BITCOIN: PREPARE FOR THE NEXT REVOLUTION

If you haven’t heard about Bitcoin yet — the new “opensource” digital currency — brace yourself, because you’re gonna!

The actual mechanics of Bitcoin are fairly technical to grasp at first but explaining them is not within the scope of this, my first article on the matter. Lots has been written elsewhere and there is no shortage of info for the eager enquirer (with the Wikipedia link above being a good place to start). All that you have to know for now is that bitcoin is a new digital currency that can be converted at a fluctuating market-determined exchange rate to USD dollars (presently approx 90USD to 1 bitcoin) and most other major world currencies. It is not controlled by any one institution or government and its issue and supply is 100% transparent for the whole world to see.

Bitcoin is nothing short of revolutionary. Indeed, the description “open-source monetary system” would be more accurate than just “open-source currency”. And that is exactly where its potential lies. Ever since its beginnings 2 decades ago the internet has totally disrupted the archaic, inefficient, and tightly centralised models of yesteryear’s industries. The first industry to succumb was surely music, with Napster’s peer-to-peer model changing the landscape irreversibly. Then came the movie industry, followed by books and publishing in general. Political systems also fell under the power of grass roots connectivity, changing power dynamics forever. Underway at present is the transformation of education and soon the medical industry.

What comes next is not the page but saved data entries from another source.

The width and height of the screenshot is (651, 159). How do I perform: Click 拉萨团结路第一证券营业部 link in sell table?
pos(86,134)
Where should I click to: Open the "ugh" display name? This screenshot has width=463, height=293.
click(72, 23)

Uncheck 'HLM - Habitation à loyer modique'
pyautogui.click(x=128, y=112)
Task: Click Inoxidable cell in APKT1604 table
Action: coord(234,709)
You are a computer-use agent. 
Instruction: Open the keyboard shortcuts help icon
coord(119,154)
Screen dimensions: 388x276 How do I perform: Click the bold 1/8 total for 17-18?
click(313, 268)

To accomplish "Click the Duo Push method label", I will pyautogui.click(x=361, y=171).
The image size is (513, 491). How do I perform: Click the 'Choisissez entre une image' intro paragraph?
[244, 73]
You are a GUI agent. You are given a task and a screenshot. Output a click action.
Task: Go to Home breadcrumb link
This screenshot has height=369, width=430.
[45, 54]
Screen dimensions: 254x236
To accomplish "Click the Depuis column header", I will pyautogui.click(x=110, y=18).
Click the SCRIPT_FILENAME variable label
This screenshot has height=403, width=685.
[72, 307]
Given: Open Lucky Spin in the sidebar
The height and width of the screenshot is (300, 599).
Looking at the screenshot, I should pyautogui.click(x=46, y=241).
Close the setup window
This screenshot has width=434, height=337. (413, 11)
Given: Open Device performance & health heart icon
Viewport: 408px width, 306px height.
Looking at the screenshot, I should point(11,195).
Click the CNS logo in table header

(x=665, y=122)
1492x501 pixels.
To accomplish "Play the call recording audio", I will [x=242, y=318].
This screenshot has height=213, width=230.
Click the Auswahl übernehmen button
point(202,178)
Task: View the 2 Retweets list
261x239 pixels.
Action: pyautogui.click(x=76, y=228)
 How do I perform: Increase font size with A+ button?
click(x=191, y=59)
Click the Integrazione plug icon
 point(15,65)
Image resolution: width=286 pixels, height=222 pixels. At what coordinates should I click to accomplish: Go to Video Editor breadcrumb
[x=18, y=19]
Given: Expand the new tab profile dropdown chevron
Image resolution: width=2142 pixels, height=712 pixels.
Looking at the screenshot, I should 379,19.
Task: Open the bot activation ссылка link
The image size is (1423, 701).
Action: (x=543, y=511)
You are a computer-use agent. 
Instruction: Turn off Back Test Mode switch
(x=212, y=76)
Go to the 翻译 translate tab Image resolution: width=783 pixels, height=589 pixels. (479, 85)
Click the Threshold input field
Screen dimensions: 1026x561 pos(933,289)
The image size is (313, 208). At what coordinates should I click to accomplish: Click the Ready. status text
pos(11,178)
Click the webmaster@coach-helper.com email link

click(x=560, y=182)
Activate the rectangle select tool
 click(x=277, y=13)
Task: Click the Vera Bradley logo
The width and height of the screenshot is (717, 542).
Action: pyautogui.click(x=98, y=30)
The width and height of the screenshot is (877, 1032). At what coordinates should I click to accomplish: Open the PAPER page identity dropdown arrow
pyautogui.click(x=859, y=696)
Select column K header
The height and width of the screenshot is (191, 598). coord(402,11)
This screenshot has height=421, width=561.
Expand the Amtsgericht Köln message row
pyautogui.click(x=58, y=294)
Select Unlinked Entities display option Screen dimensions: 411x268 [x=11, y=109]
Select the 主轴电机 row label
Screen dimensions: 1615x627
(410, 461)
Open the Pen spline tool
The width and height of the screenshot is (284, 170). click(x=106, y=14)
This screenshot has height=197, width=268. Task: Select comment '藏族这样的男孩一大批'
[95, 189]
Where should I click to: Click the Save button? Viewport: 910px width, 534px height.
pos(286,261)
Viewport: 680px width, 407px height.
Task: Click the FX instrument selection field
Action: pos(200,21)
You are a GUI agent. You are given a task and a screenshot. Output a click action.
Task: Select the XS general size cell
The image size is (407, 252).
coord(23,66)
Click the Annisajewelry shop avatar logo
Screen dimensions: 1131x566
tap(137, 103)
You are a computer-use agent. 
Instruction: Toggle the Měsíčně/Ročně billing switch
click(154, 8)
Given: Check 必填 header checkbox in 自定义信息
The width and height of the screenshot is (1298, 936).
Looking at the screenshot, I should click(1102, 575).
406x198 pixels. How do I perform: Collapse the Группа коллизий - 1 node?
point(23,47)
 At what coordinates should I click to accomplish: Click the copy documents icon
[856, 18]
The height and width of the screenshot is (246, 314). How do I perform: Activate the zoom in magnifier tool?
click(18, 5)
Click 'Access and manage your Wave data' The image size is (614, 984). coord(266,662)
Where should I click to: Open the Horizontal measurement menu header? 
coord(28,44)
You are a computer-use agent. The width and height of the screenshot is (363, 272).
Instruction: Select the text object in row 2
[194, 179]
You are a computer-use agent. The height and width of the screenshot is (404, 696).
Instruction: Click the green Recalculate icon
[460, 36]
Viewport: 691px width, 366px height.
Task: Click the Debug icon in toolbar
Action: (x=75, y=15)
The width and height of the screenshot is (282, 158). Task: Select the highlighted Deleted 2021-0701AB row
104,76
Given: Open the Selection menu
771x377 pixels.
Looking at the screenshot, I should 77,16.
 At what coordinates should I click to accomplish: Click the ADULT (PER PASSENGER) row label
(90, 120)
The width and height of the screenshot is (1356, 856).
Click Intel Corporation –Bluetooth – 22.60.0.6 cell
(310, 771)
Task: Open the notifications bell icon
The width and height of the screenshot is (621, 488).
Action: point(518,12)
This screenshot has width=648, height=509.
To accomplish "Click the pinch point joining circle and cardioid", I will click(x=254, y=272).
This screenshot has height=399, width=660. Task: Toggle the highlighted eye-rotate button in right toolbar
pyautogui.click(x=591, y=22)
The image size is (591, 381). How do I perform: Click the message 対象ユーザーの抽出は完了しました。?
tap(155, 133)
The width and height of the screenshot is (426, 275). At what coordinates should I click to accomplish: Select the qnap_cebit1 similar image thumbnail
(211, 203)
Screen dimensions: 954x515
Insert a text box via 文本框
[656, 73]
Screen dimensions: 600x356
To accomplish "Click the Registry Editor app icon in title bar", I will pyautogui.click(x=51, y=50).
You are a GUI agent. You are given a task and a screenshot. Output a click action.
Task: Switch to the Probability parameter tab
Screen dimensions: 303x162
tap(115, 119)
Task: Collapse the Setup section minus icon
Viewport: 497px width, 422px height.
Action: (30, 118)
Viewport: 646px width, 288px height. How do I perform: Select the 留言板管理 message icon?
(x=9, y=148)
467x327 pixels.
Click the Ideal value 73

So it should come as no surprise then that the most inefficient, costly and centralised industry of the lot — central banking — would eventually appear in the trigger hairs of the grand decentralised model of the world wide web. Bitcoin is nothing less than the silver-bullet the Occupy Wall Street movement was looking for all along. Honestly, they can put down their “Occupy” placards now, and replace them with “Buy Bitcoins” instead. The 1%, whose ultimate power rests in the fact that they control the central banks, was never going to be wrested away through political action. Instead, the perfect solution to subvert central banks is to bypass them altogether. Who needs corrupt, greedy overlords when there is a new international, decentralised, peer-to-peer, totally transparent monetary system available to all?

To be sure, the road ahead for Bitcoin is not going to be without bumps. Governments and central bankers, who have enjoyed disproportional power for 1000s of years, are not just going to roll over in submission. They will throw everything they can into the fight. So expect smear campaigns, covert government-sponsored hacking of the bitcoin network and every other dirty tricks campaign money can buy. But it is the opinion of this writer that in the long run its a war they can’t win. Its kind of like open-source software I guess, no single entity can control it. In fact the only strategy that may work is if they entered the bitcoin market themselves and started buying up all the bitcoins they could get their hands on. But eventually this would drive the price of bitcoins so high that it will be impossible even for them — the Free Market system doing its work perfectly! So get ready for the biggest revolution the internet has ever ushered in. And buy your Bitcoins today. I did.

END

Now BTC is being taken seriously by the world, plenty shills make claims to have got into BTC way back when. So just to prove the validity of my claim — here is a screenshot of my blog at the time from WayBack Machine:

And here is the link to WayBack machine:
https://web.archive.org/web/20130501030336/http://www.l-i-n-k-e-d.com/bitcoin-unprecedented-disruption-potential

And here is my next blogpost on Bitcoin written on 10 April 2013 (after 10 days down the rabbit hole) :

BITCOIN: THE NEXT STEP IN THE EVOLUTION OF MONEY

Just so you know, if you think I’m bragging, the joke is ultimately on me. I am not super wealthy by any means. In 2013 I was pretty skint and could only put some of my meager South African savings into BTC. Whilst I am considerably better off now than I was then, a rare opportunity was missed. If I had thrown everything at it (and the kitchen sink) I would have had some serious money.